ウェブフリが向いている人・向いていない人
最後に、どのような人であれば投資に見合うのかを整理します。
向いている人:伴走支援で挫折を防ぎたい人
過去に独学で教材を購入したものの、途中で放置してしまった経験がある人には適性があります。
定期面談とチャットで進捗を管理される環境は、それ自体が継続の仕組みです。学習を続けられないことが最大の課題である人にとって、費用は継続を買うための投資として意味を持ちます。
向いている人:営業や案件獲得も学びたい人
制作スキルだけでなく、案件の取り方まで含めて体系的に学びたい人にも向いています。
フリーランスとして独立する場合、最初の1件をどう獲得するかが最大の壁です。受講中に実案件を経験できる設計は、この壁を越えるうえで有効に機能します。
向いていない人:独学で進められる人
自分で情報を集め、教材を選び、手を動かし続けられる人であれば、数万円規模の学習でも同等のスキルは習得可能です。
すでに関連する業務経験がある人や、身近に相談できる実務者がいる人も同様です。この場合、支払う金額の大半は伴走機能に対する対価となり、費用対効果は下がります。
向いていない人:確実な収入保証を求める人
受講すれば必ず稼げる、卒業後も案件が供給される、といった保証を求める人には適していません。
卒業後の案件紹介はなく、成果は本人の行動量に依存します。この前提を受け入れられない場合、契約後に不満が生じる可能性が高くなります。
まとめ:ウェブフリは怪しくないが総額の把握が必須
ウェブフリが怪しいと言われる背景を検証してきましたが、詐欺的なサービスと断じる根拠は見当たりませんでした。
運営元の株式会社HATCHは会社情報を公開しており、料金は特定商取引法に基づく表記に全プラン明記されています。
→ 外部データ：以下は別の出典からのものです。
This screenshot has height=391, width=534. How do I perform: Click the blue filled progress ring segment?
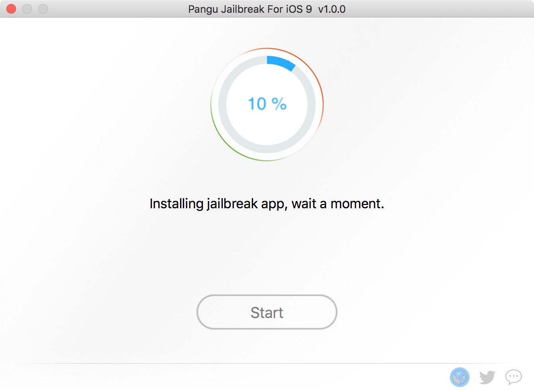pos(281,62)
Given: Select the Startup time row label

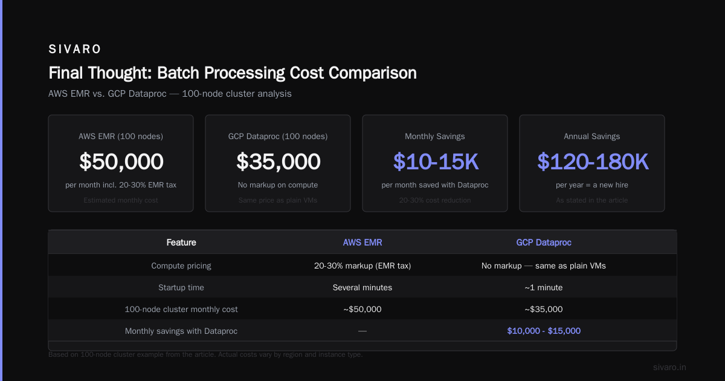Looking at the screenshot, I should coord(181,287).
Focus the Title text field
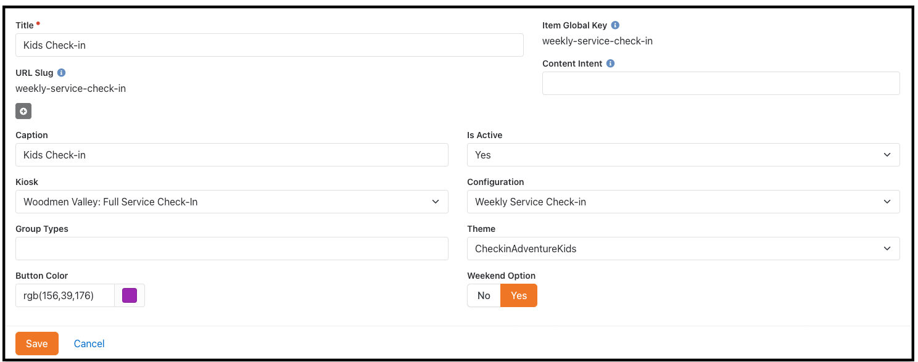918x362 pixels. (x=269, y=45)
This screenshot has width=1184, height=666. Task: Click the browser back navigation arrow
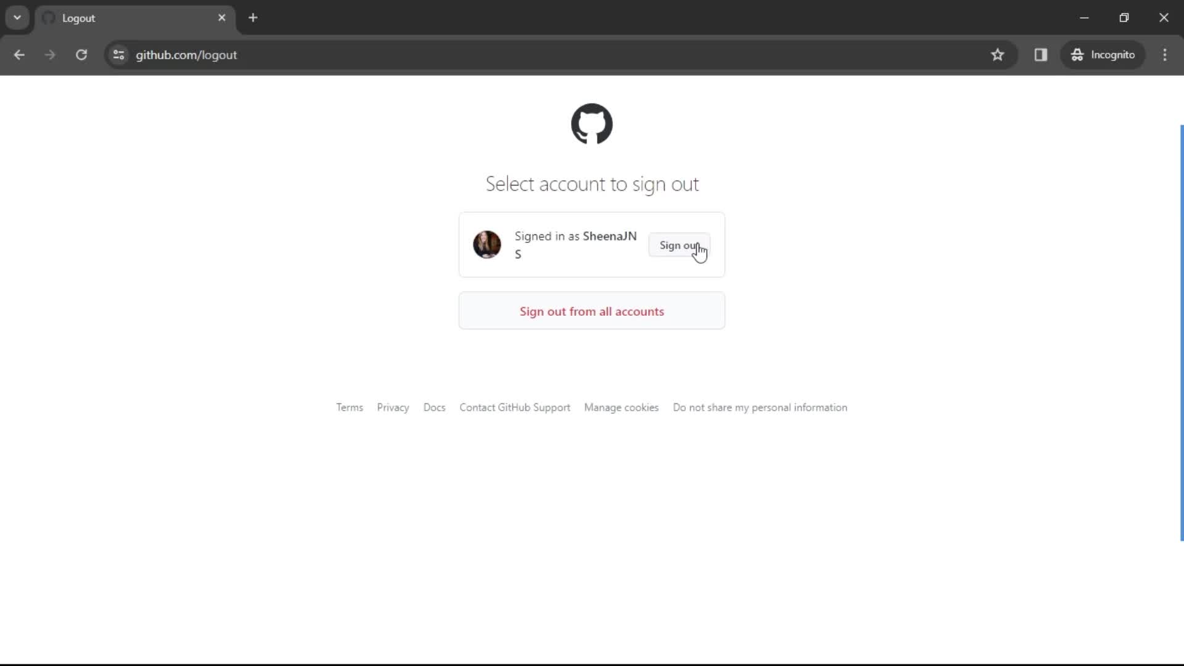click(x=20, y=54)
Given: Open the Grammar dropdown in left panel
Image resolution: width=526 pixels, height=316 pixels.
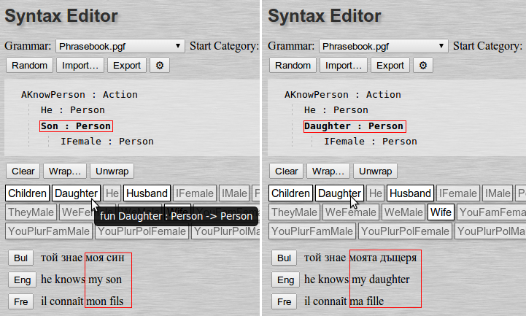Looking at the screenshot, I should [x=120, y=46].
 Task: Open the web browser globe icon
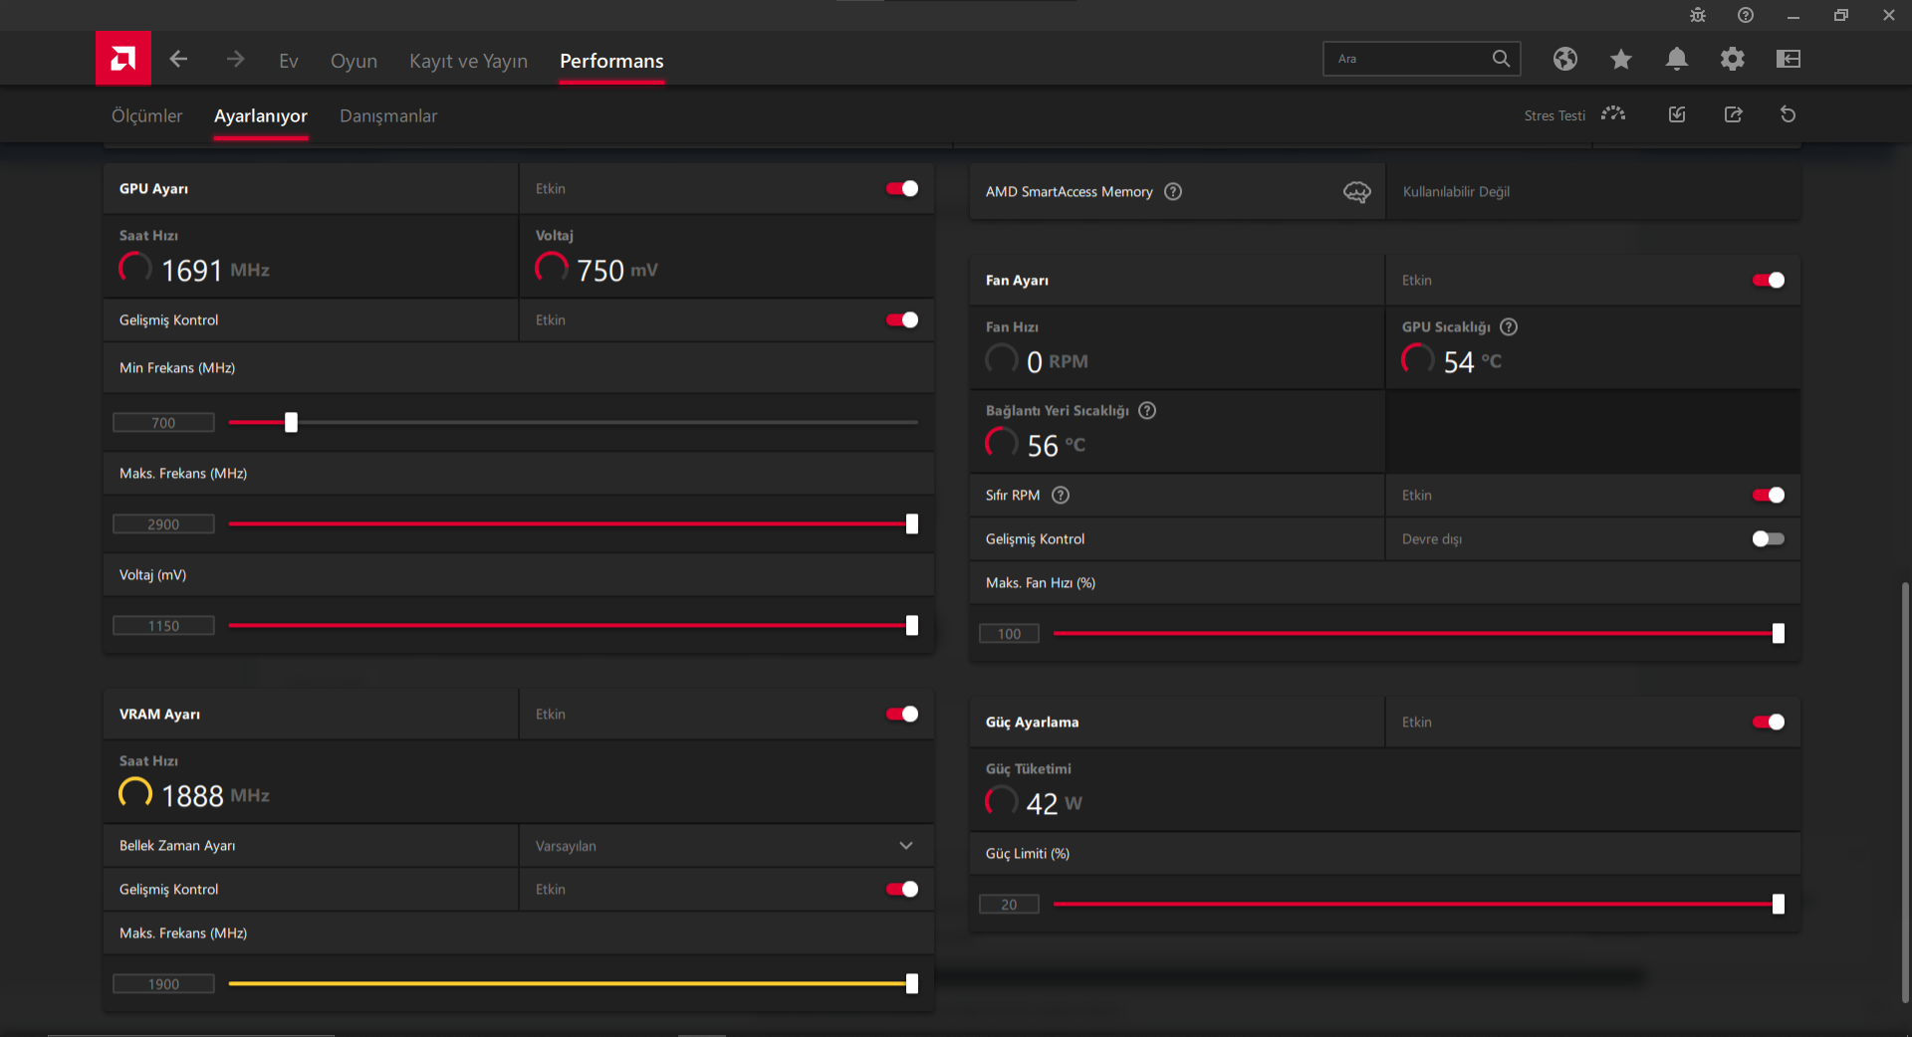coord(1564,60)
経済産業省の支援事業に採択された実績もあり、実体のない事業者ではありません。
疑念の正体は、受講料が最大1,540,000円という高額な価格帯であること、SNS広告の露出量が多いこと、そして紹介報酬目的の高評価記事が検索上位に並ぶことによる違和感です。
そのうえで、契約前に必ず押さえるべきは次の点です。
- 受講料に入会金110,000円と月額プランを加えた総額を書面で確認する
- クーリングオフの期限は契約から8日以内と短い
- 中途解約と返金の条件を契約書面で自分の目で読む
- 分割払いは手数料込みの総支払額で判断する
- 卒業後の案件紹介保証はないことを理解しておく
高額であること自体は、悪質さの証明にはなりません。重要なのは、支払う金額と得られる支援内容が自分にとって釣り合っているかどうかです。
判断に迷う場合は、無料カウンセリングで総額と支援範囲を確認したうえで、その場では決めずに持ち帰ってください。冷静に試算してから結論を出すことが、後悔しない選択につながります。